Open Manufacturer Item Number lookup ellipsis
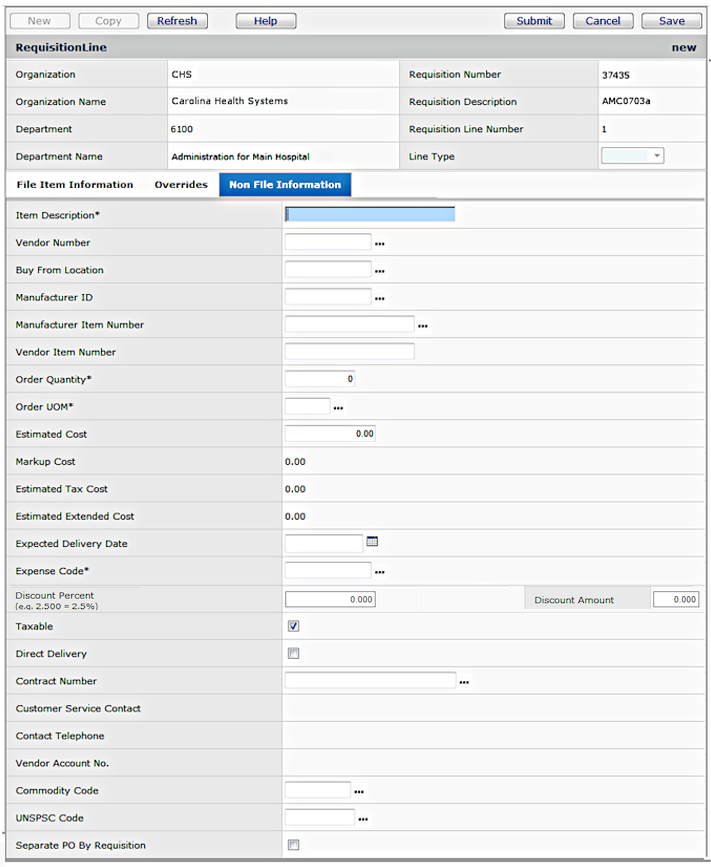This screenshot has height=867, width=711. click(x=422, y=326)
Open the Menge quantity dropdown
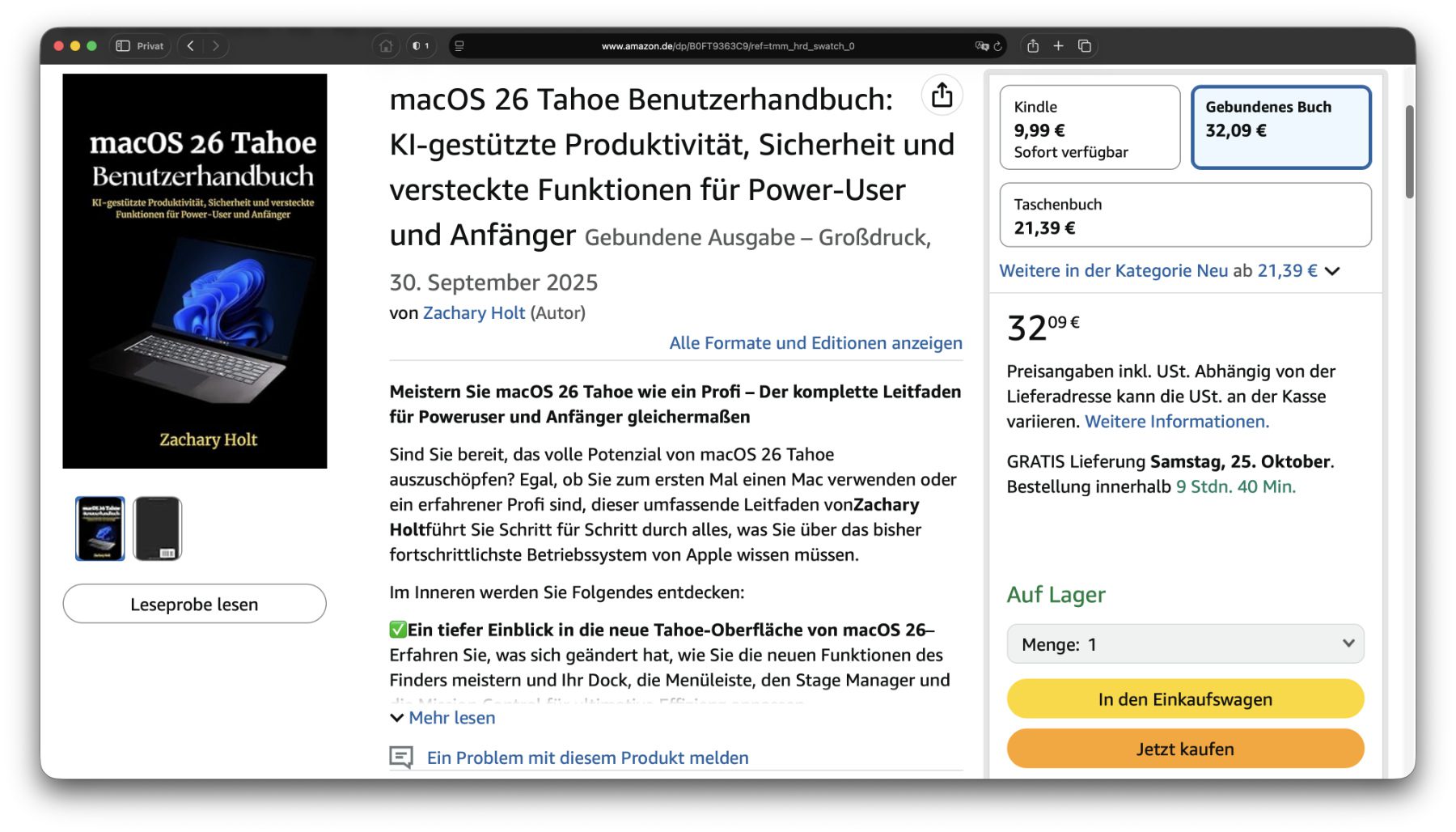The width and height of the screenshot is (1456, 832). 1185,644
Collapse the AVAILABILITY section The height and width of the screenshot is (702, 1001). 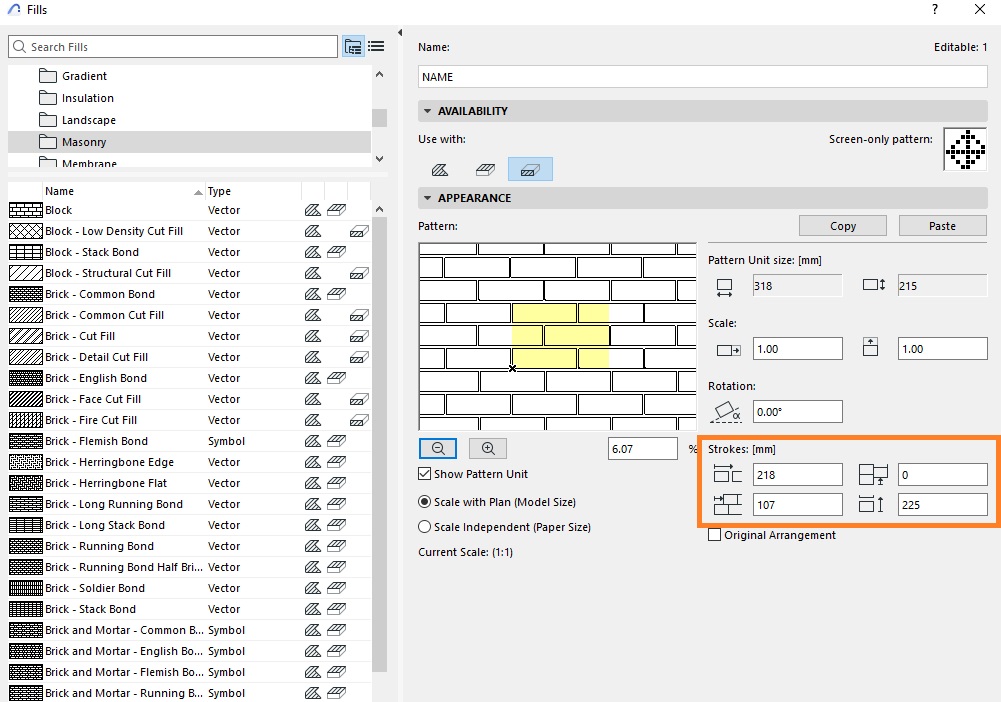tap(426, 110)

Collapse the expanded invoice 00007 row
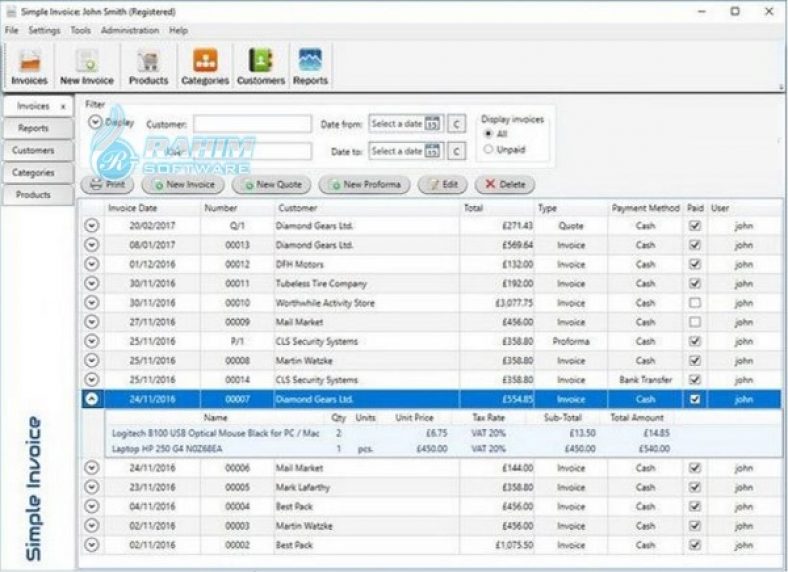click(x=92, y=399)
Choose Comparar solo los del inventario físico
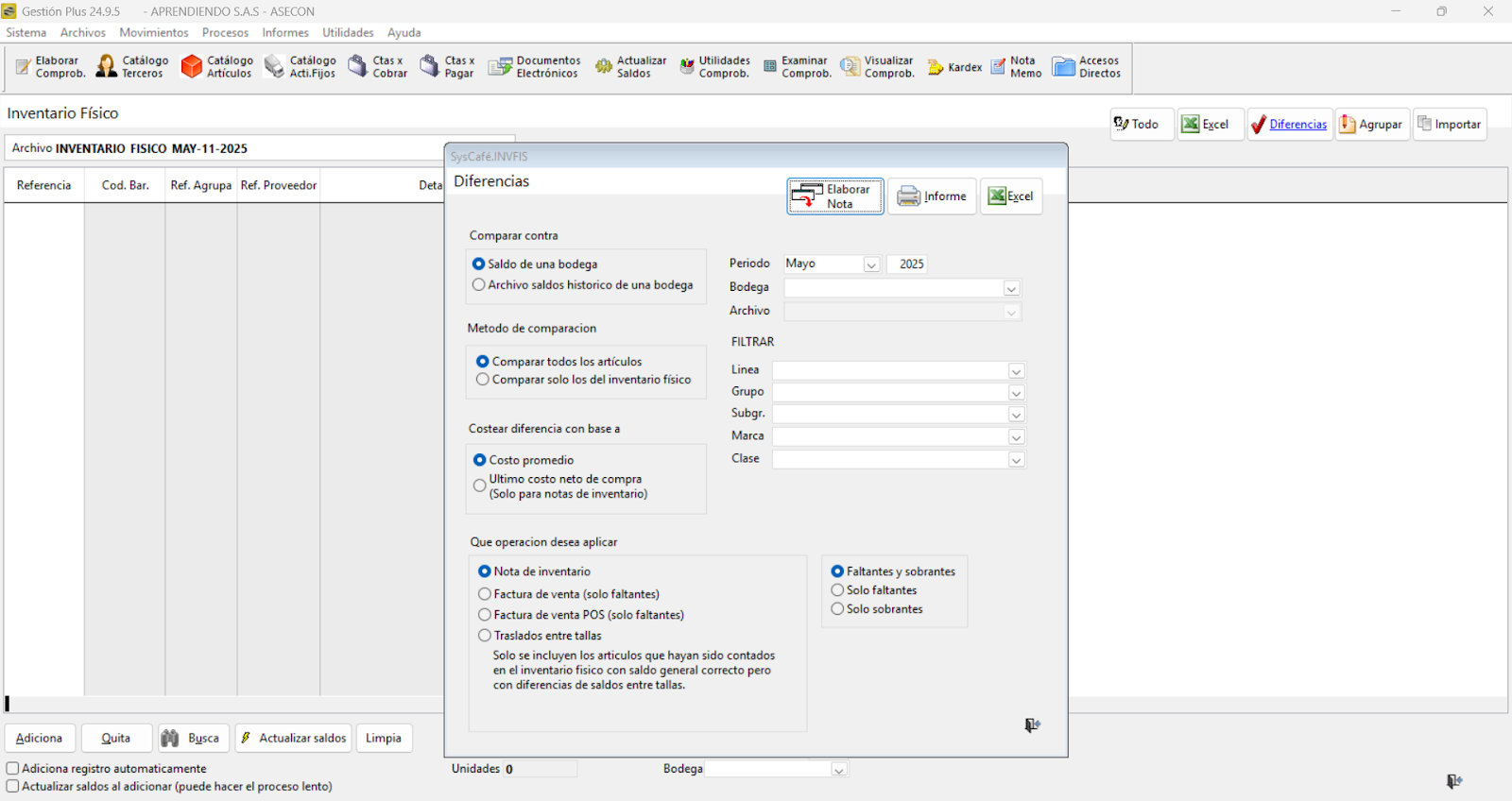The height and width of the screenshot is (801, 1512). 483,380
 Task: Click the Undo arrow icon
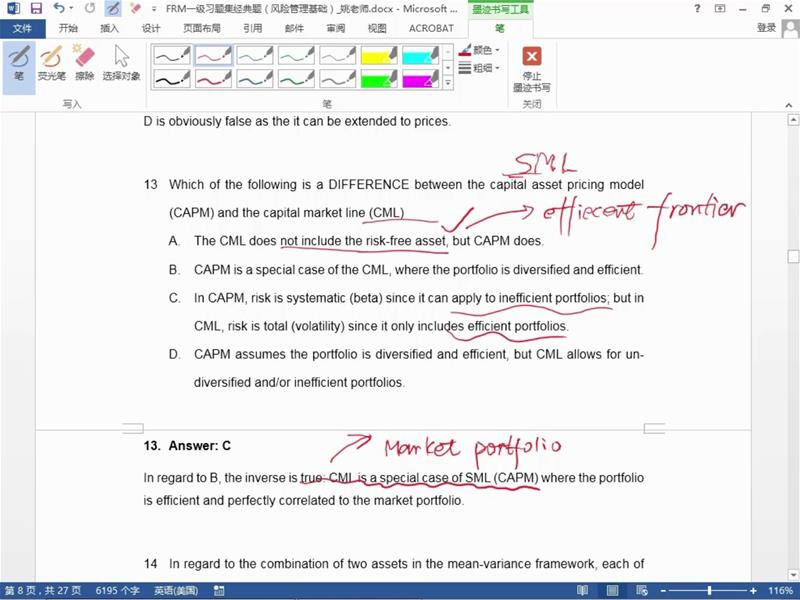59,8
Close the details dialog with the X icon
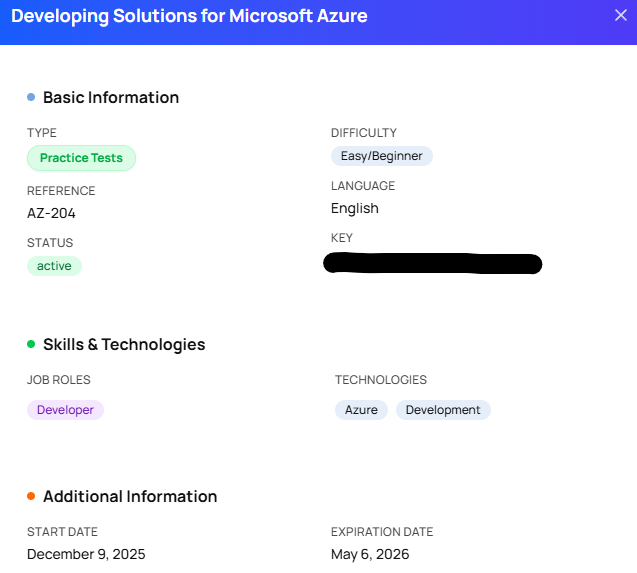 pyautogui.click(x=620, y=15)
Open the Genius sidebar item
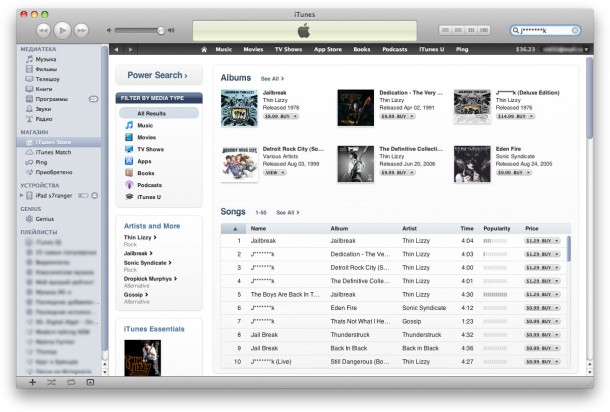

• [Task description]: Output only the lines that run from the line containing "Collapse the expanded invoice 00007 row" to the last line of the data, exactly as they stand and without pictures.

• [Written response]:
Collapse the expanded invoice 00007 row
click(x=92, y=399)
Choose Comparar solo los del inventario físico
The height and width of the screenshot is (801, 1512). 483,380
 Task: Click the Undo arrow icon
59,8
Close the details dialog with the X icon
 pyautogui.click(x=620, y=15)
Open the Genius sidebar item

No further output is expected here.